STATED TASK: Write out the section of the AWS policy write-up from "(sort-by (juxt :api" to "the required actions.", word for word.

DOCUMENT SEGMENT:
** BEGIN **

To generate an AWS Policy, we need to extract the following fields:

  • The AWS service used, indicated by the :api key in our event.
  • The operation performed, indicated by the :operation key.
  • Finally, we need to determine the targeted resource.

While the first two steps are straightforward, determining the resource requires a little more thought. The location of the resource in use differs for each operation type.

For each event, we generate the following result:

{:api :s3, :action :GetObject :resource "redefine-test"}

So we encode such information in a nested map and extract the opertaions:

(def resource
  {:dynamodb    {:Query         :TableName
                 :GetItem       :TableName}
   :s3          {:GetObject     :Bucket
                 :PutObject     :Bucket
                 :ListObjectsV2 :Bucket}})

(defn extract-operations
  [aws-events]
  (->> aws-events
    (mapcat
      (fn [{:keys [api operation request]}]
        (let [resource-lookup (get-in resource [api operation] (constantly nil))
              resources       (resource-lookup request)]
          (if (sequential? resources)
            (map (fn [p] (merge {:api api :action operation} p)) resources)
            [{:api api :action operation :resource resources}]))))
    (distinct)
    (sort-by (juxt :api :action :resource))))

Some operations, like DynamoDB’s TransactWriteItems, bundle multiple other operations that need to be included individually in the policy. Other operations, such as DynamoDB’s BatchGetItem, can target multiple resources. Thus, in the resource map, instead of providing a keyword to extract the resource, we can provide a Clojure function to extract the required actions.

In just a few lines of code, we obtain the list of operations performed by our microservice along with the resource information:

(->> file
  parse-file
  extract-operations)
;; =>({:api :dynamodb, :action :GetItem, :resource "table1"}
;;    {:api :dynamodb, :action :PutItem, :resource "table1"}
;;    {:api :dynamodb, :action :Query,   :resource "table1"}
;;    {:api :dynamodb, :action :UpdateItem, :resource "table2"}
;;    {:api :s3, :action :GetObject, :resource "redefine-test"}
;;    {:api :s3, :action :ListObjectsV2, :resource "redefine-test"}
;;    {:api :s3, :action :PutObject, :resource "redefine-test"})

Pretty cool 😎!

AWS policies require the resource to be expressed in ARN formatwhile in most requests, the resource is specified by a simple name. Therefore, we need to expand short names to AWS ARNs:

(defn resources->arn
  [region account operations]
  (->> operations
    (map
      (fn [{:keys [api resource] :as op}]
        (assoc op :resource
          (if (str/starts-with? resource "arn:")
            resource
            (case api
              :dynamodb    (format "arn:aws:dynamodb:%s:%s:table/%s"
                             region account resource)
              :s3          (format "arn:aws:s3:::%s" resource)
              :eventbridge (format "arn:aws:events:%s:%s:event-bus/%s"
                             region account resource)
              resource)))))))

Now we have the full resource name in ARN format:

(->> file
  parse-file
  extract-operations
  (resources->arn "eu-west-1" "123456789012"))

** END **

Entries for pointing to words and elements:
** BEGIN **

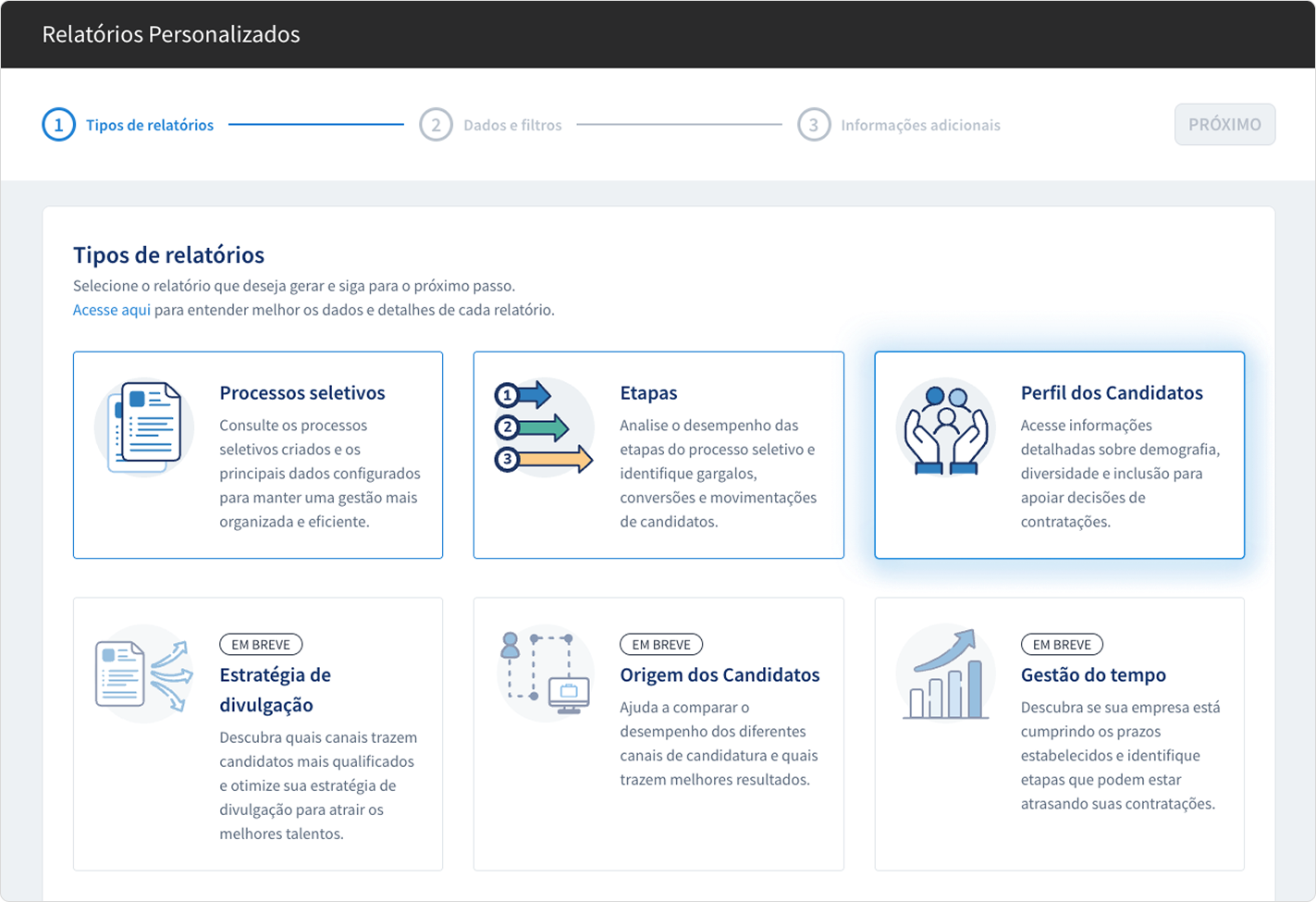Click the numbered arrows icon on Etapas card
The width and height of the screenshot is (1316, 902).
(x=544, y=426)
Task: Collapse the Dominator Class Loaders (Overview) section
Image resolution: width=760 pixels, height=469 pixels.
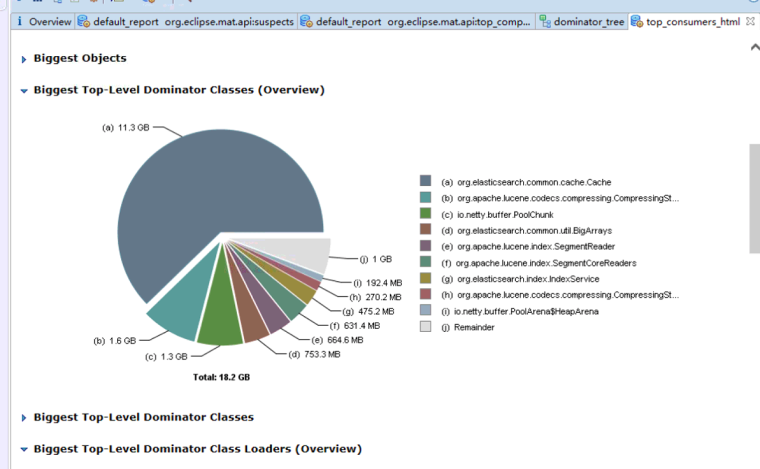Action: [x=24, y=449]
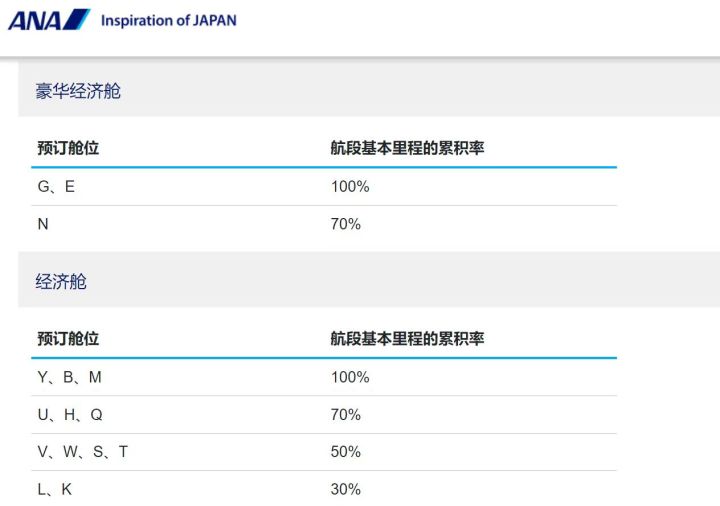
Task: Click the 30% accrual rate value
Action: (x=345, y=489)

** END **

REPLY:
(sort-by (juxt :api :action :resource))))

Some operations, like DynamoDB’s TransactWriteItems, bundle multiple other operations that need to be included individually in the policy. Other operations, such as DynamoDB’s BatchGetItem, can target multiple resources. Thus, in the resource map, instead of providing a keyword to extract the resource, we can provide a Clojure function to extract the required actions.